Unsurprisingly, as shown above for the 1-d dipoles, including the original (pre-subtraction) image data for fitting 2-d dipoles serves to significantly constrain the fit and reduce the degeneracy. Increasing the weighting of the pre-subtraction data improves this performance (contours not shown but are available in the IPython notebooks).
Conclusions and Plans¶
Given the analysis of the previous subsection, we have chosen to
integrate the pre-subtraction image data in the dipole
characterization task for DIA dipoleMeasurement
. Two primary cases
where this scheme might fail include (1) if the source falls on a
bright background or a background with a steep gradient then the
pre-subtraction data may provide an inaccurate measure of the original
source; and (2) it will require passing the two pre-subtraction image
planes (and their variance planes) to the dipole characterization
task, and thus a potential slow-down of 3-fold. Issue #1 above may be
alleviated in cases of steep background gradients observed in the
pre-subtraction footprints by down-weighting the pre-subtraction data
relative to the diffim data (as was done in figure_6
), in
order to decrease the likelihood of an inaccurate fit. This option is
still likely to fail in certain cases, and also requires the
(arbitrary) selection of a user-definied weight parameter. An
alternative solution is to include estimation of parameters to fit the
background gradients in the pre-subtracion images. This has the
drawback of requiring fitting of additional parameters (three for a
linear gradient), while removing the necessity for an additional
user-tunable parameter.

▶ **Entries**
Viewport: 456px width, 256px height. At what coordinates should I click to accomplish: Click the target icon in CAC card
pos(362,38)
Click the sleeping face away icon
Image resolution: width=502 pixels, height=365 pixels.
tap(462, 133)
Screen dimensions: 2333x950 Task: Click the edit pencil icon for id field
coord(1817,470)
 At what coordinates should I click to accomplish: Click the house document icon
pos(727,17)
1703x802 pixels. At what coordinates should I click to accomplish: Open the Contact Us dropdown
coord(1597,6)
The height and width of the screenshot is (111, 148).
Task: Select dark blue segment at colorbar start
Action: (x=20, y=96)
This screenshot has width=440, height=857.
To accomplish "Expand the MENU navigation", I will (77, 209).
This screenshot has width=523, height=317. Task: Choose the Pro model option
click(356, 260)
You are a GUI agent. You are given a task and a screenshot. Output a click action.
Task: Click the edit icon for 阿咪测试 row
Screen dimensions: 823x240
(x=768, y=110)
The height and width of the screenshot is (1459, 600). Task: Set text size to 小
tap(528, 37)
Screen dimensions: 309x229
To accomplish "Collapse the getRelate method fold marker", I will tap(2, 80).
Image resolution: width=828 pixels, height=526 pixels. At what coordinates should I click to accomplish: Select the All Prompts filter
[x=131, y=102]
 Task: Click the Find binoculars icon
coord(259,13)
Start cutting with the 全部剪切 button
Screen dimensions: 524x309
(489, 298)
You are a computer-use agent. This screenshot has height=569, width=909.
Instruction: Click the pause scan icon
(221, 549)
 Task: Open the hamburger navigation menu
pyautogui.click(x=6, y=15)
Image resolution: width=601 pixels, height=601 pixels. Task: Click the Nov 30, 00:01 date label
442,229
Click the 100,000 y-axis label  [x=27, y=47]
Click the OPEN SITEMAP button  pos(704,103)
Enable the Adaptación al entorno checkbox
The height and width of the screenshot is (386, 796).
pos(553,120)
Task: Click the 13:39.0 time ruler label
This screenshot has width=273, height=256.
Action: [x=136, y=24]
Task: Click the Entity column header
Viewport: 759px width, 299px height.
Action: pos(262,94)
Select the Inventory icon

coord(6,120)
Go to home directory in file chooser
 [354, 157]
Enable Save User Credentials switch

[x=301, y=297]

▶ **Short problem**
Please state how many additional parameters fitting a linear background gradient would require, according to the extract on dipole characterization.

▶ **Solution to this exercise**
Three.